Other Programs
The Harrison Electrical Workers Trust Fund Active Employee Benefit Plan offers the following additional programs to active employees. Click on a tab for more detailed program information.



Accidental Death & Dismemberment Insurance - Claims Information

1. Filing a Claim

Claims should be filed on Standard Insurance Company forms. You may obtain a claim form by contacting the Plan Administrator.

2. Time Limits on Filing Proof of Loss

Proof of Loss must be provided within 90 days after the date of the loss. If that is not possible, it must be provided as soon as reasonably possible, but not later than one year after that 90-day period.

If Proof of Loss is filed outside these time limits, the claim will be denied. These limits will not apply while you or your beneficiary lacks legal capacity.

3. Proof of Loss

Proof of loss means written proof that a loss occurred:

a. For which the group policy provides benefits;

b. That is not subject to any exclusions; and

c. That meets all other conditions for benefits.

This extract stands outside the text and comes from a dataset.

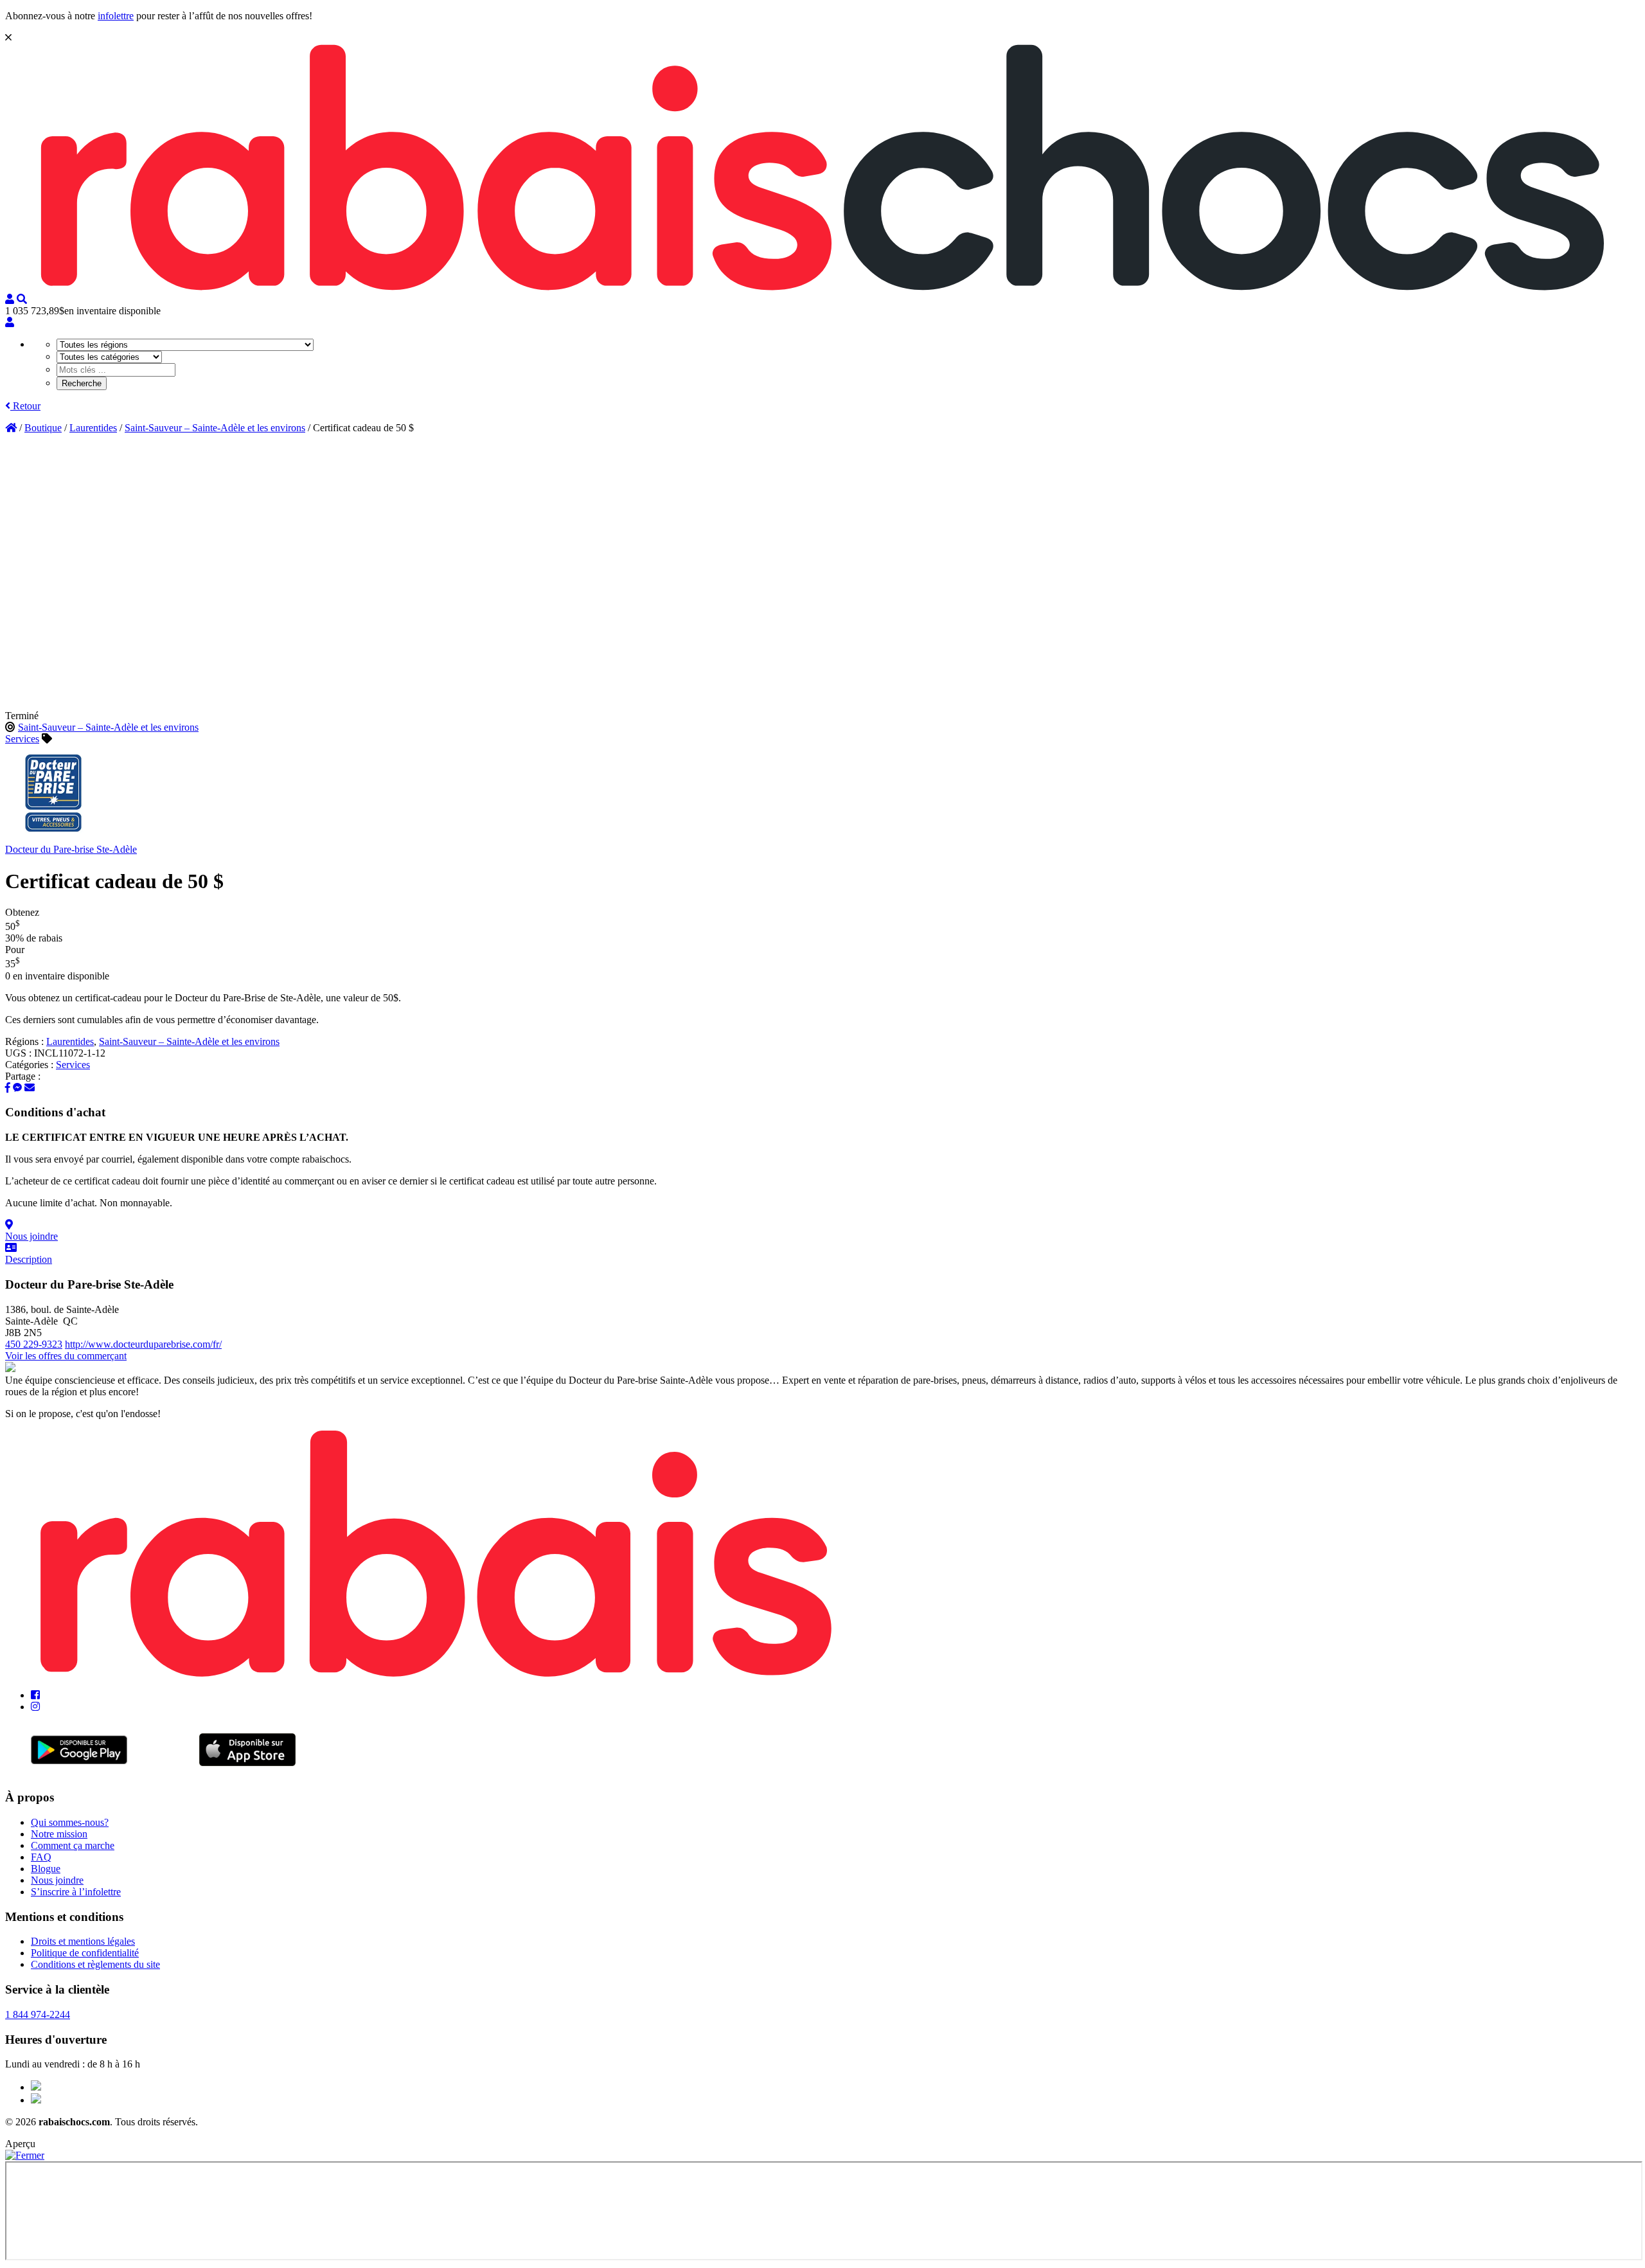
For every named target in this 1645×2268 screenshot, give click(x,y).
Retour (25, 405)
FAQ (41, 1857)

Proof of Loss includes any other information which may reasonably be required in support of a claim. Proof of Loss must be in writing and must be provided at the expense of you or your beneficiary. No benefits will be provided until Standard Insurance Company receives Proof of Loss.

4. Investigation of Claim

Standard Insurance Company may have you examined at their expense at reasonable intervals. Any such examination will be conducted by specialists of their choice.

Standard Insurance Company may have an autopsy performed at their expense, except where prohibited by law.

5. Time of Payment

Benefits will be paid within 60 days after Proof of Loss is satisfied.

6. Notice of Decision on Claim

You or your beneficiary will receive a written decision on a claim within a reasonable time after the claim is received.

If you or your beneficiary does not receive Standard Insurance Company's decision within 90 days after they receive the claim, you or your beneficiary will have an immediate right to request a review as if the claim had been denied.

If the claim is denied, you or your beneficiary will receive a written notice of denial containing:

a. The reasons for the decision;

b. Reference to the parts of the group policy on which the decision is based;

c. A description of any additional information needed to support the claim; and

d. Information concerning you or your beneficiaries' right to a review of the decision.

7. Review Procedure

If all or part of a claim is denied, the claimant must request a review in writing within 60 days after receiving notice of the denial.

You or your beneficiary may send Standard Insurance Company written comments or other items to support the claim, and may review any non-privileged information that relates to the request for review.

Standard Insurance company will review the claim promptly after receiving the request. They will send notice of their decision within 60 days after receiving the request, or within 120 days if special circumstances require an extension. They will state the reasons for their decision and refer to the relevant parts of the group policy.


Assignment
The rights and benefits under the group policy cannot be assigned.